Downturned lips joined her lowered head and a few blond tendrils landed on her shoulders. Shoulders she instantly jerked upright. She tightened her tummy to stiffen her spine.

More than a year had lapsed since her husband, Jesse, had passed. She shouldn’t be thinking about Tucker, but in the deep recesses of her mind she’d never quite forgotten him.

“Leave the past. Live for today,” Jesse had often said, but now that he was gone, all she had were her memories.

Jesse had taught her to laugh again. He helped her to forget Tucker. He taught her how to mend fences and drive a tractor and stand tall along with her uncle when Old Man Pierce had falsely accused her uncle with zoning litigation. And just when the weight in her heart was eased by talks of adding a child to their marriage?

Jesse had died along with the laughter.

Her breath hitched at the dream, the image of family that had dangled right in front of her only to be snatched away. Four months ago, near the first anniversary of Jesse’s death, Uncle Mark had also passed, making her sole owner of the preserve.

Complete control over the safety of the preserve would ensure the future of the Bengal breeding program. Not wasting energy wondering about a summer crush she hadn’t seen in a decade. Not dwelling on some silly folklore scribble that couldn’t possibly be true. Not pausing when her walls had to remain secure. Not letting her gaze drift to the opposing property in hopes of glimpsing the man she’d once loved, but who’d changed his mind about loving her.

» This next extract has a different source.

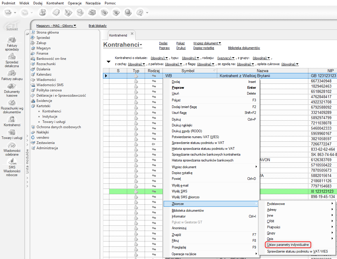Open the Wypisz dokument dropdown link
Viewport: 337px width, 259px height.
[207, 43]
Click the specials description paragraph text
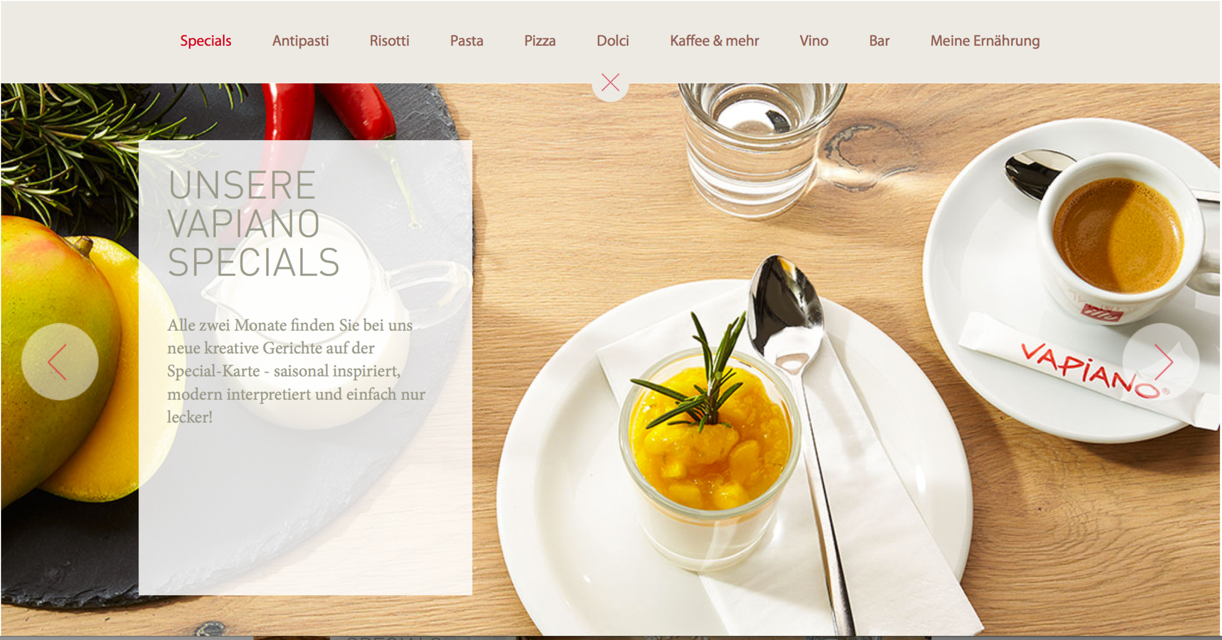 [296, 371]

No matter, she’d forge her own path.

Bailey…

She swiveled, attempting to locate the voice, until she came full circle. Banking the river on both sides, alders linked limbs with cottonwood trees and formed a dense green fortress that left her encircled by memories she couldn’t escape any easier than she could outrun the wild scent of Dogwood blossoms riding the breeze.

But regardless of how busy she kept her hands, the memory of Tucker still shook her to the bones, to the marrow, to the vessels that led to her mind and heart.

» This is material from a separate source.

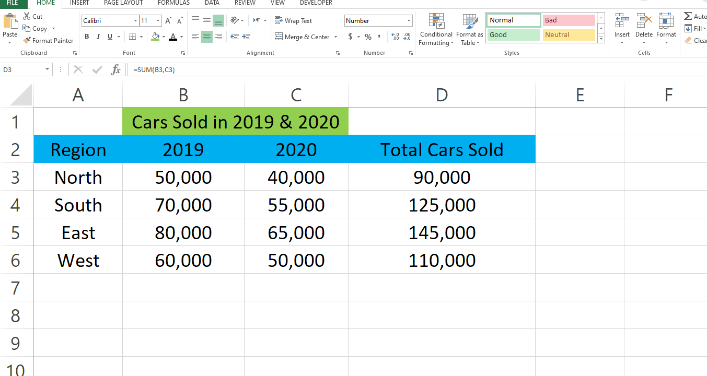Open the DEVELOPER ribbon tab

click(x=316, y=3)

Perspiration, or at least that’s what she told herself the moisture was, cascaded down her cheek. She used the bottom of her shirt to blot away the beads. She’d already allowed the daily dose of memories to hog enough of her day. Tucker was gone for good, just like Jesse and Uncle Mark.

She glanced up and down the river to the taut fence. Her morning walk confirmed the sanctuary was nothing less than secure. Chain link and razor wire wrapped around the entire preserve, weaving through the brush and limbs and the high water line of the riverside. No one could break through her walls. A quick dip in the cool stream would soothe her exterior, her tight back, her tender fingertips, her sun-pinked shoulders.

With a sigh, she dropped her backpack and tools to the ground beside
Kissing Rock.
Two minutes later, she was bootless, nothing on her bare skin but a cotton tee shirt and panties—

A hunter emerged from the cottonwood veil on the Pierce’s side of the river, sending white motes to fall like summer snow into the water.

She jolted to a halt.

Blue jeans hugged his tight waist. An unbuttoned long sleeved shirt hung from broad shoulders and exposed a white undershirt below. His jaw line and high cheekbones boasted European masculine features.

Features that had her shirt perking up like she’d slipped a pebble in each side of her sports bra. With the sun peeping over Copper Mountain in the east, the hunter’s ball cap couldn’t quite shadow the cobalt eyes that had stabbed through her dreams too many times to count. “Tucker?” she murmured.

No. Can’t be. He’s an illusion. Like the wind whispering your name.

Several times, she blinked but pinching her eyes didn’t erase the image of a mature Tucker, one who’d transformed from a whip to a mighty Oak, and a man who greatly resembled a younger version of Old Man Pierce.